Problem to solve: Whichever lines include the word "Arduinoシールド用ピンソケットのセット", copy them as they appear in the data.

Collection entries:
---*---
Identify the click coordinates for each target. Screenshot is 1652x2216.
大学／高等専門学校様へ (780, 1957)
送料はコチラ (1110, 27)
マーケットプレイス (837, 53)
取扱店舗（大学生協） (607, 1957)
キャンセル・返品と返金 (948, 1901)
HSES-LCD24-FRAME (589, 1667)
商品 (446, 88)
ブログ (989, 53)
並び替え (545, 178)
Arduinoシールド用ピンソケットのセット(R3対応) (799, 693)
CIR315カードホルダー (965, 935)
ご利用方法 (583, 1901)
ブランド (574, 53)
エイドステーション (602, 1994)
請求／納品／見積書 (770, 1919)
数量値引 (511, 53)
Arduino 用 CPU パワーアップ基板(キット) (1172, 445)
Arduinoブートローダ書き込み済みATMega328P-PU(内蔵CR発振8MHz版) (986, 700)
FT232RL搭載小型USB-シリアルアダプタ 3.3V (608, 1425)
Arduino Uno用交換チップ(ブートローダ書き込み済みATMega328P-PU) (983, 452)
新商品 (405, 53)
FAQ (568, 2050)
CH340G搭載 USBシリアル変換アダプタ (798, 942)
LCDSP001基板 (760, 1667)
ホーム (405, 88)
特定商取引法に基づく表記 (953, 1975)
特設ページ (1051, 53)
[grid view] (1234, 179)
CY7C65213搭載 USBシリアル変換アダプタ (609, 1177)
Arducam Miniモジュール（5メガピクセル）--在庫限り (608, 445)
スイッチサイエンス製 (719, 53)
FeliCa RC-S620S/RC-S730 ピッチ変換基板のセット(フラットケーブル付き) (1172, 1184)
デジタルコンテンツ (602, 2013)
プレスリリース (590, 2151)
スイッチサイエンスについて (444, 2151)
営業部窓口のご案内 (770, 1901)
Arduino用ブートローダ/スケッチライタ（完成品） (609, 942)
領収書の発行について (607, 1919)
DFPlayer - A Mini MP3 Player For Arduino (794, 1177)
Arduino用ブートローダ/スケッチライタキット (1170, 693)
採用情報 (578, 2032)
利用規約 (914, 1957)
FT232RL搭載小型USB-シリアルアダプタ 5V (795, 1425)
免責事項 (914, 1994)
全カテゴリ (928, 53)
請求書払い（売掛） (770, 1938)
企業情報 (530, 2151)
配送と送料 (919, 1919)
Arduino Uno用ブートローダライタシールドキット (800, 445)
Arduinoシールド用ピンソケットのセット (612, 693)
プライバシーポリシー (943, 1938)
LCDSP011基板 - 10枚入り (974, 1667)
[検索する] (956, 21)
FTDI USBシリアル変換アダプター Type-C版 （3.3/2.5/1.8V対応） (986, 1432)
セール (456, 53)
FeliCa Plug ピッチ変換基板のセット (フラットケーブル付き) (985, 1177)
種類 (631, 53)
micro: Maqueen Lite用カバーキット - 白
---*---
Written response:
Arduinoシールド用ピンソケットのセット(R3対応) (799, 693)
Arduinoシールド用ピンソケットのセット (612, 693)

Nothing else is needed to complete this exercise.